[Start Excerpted data]
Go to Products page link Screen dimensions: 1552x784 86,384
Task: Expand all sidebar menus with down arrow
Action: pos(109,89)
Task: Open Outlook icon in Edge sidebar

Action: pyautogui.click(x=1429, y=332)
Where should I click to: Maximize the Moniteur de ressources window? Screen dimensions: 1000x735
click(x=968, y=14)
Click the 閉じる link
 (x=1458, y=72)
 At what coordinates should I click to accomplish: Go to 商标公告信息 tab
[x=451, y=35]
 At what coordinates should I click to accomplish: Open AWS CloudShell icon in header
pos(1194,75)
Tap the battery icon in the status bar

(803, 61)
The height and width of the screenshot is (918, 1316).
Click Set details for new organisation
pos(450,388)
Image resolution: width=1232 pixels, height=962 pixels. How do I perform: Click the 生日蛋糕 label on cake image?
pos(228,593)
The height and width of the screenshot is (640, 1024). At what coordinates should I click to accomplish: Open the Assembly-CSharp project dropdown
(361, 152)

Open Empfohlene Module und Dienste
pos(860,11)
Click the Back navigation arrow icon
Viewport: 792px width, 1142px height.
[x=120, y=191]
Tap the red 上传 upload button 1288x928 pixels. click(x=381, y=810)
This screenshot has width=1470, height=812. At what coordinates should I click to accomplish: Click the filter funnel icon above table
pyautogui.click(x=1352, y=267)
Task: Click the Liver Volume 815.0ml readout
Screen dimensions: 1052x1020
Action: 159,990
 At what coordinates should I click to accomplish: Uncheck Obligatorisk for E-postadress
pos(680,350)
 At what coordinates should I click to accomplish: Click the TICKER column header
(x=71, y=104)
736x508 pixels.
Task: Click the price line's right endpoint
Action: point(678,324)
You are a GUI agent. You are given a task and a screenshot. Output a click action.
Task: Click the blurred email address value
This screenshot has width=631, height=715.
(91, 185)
[End Excerpted data]
_Work to complete:_
Output every line of the items above as a Markdown table with the columns Row and Line. Number each nonblank line in order and omit blank lines.

_Expected output:_
| Row | Line |
|---|---|
| 1 | Go to Products page link Screen dimensions: 1552x784 86,384 |
| 2 | Task: Expand all sidebar menus with down arrow |
| 3 | Action: pos(109,89) |
| 4 | Task: Open Outlook icon in Edge sidebar |
| 5 | Action: pyautogui.click(x=1429, y=332) |
| 6 | Where should I click to: Maximize the Moniteur de ressources window? Screen dimensions: 1000x735 |
| 7 | click(x=968, y=14) |
| 8 | Click the 閉じる link |
| 9 |  (x=1458, y=72) |
| 10 |  At what coordinates should I click to accomplish: Go to 商标公告信息 tab |
| 11 | [x=451, y=35] |
| 12 |  At what coordinates should I click to accomplish: Open AWS CloudShell icon in header |
| 13 | pos(1194,75) |
| 14 | Tap the battery icon in the status bar |
| 15 | (803, 61) |
| 16 | The height and width of the screenshot is (918, 1316). |
| 17 | Click Set details for new organisation |
| 18 | pos(450,388) |
| 19 | Image resolution: width=1232 pixels, height=962 pixels. How do I perform: Click the 生日蛋糕 label on cake image? |
| 20 | pos(228,593) |
| 21 | The height and width of the screenshot is (640, 1024). At what coordinates should I click to accomplish: Open the Assembly-CSharp project dropdown |
| 22 | (361, 152) |
| 23 | Open Empfohlene Module und Dienste |
| 24 | pos(860,11) |
| 25 | Click the Back navigation arrow icon |
| 26 | Viewport: 792px width, 1142px height. |
| 27 | [x=120, y=191] |
| 28 | Tap the red 上传 upload button 1288x928 pixels. click(x=381, y=810) |
| 29 | This screenshot has width=1470, height=812. At what coordinates should I click to accomplish: Click the filter funnel icon above table |
| 30 | pyautogui.click(x=1352, y=267) |
| 31 | Task: Click the Liver Volume 815.0ml readout |
| 32 | Screen dimensions: 1052x1020 |
| 33 | Action: 159,990 |
| 34 |  At what coordinates should I click to accomplish: Uncheck Obligatorisk for E-postadress |
| 35 | pos(680,350) |
| 36 |  At what coordinates should I click to accomplish: Click the TICKER column header |
| 37 | (x=71, y=104) |
| 38 | 736x508 pixels. |
| 39 | Task: Click the price line's right endpoint |
| 40 | Action: point(678,324) |
| 41 | You are a GUI agent. You are given a task and a screenshot. Output a click action. |
| 42 | Task: Click the blurred email address value |
| 43 | This screenshot has width=631, height=715. |
| 44 | (91, 185) |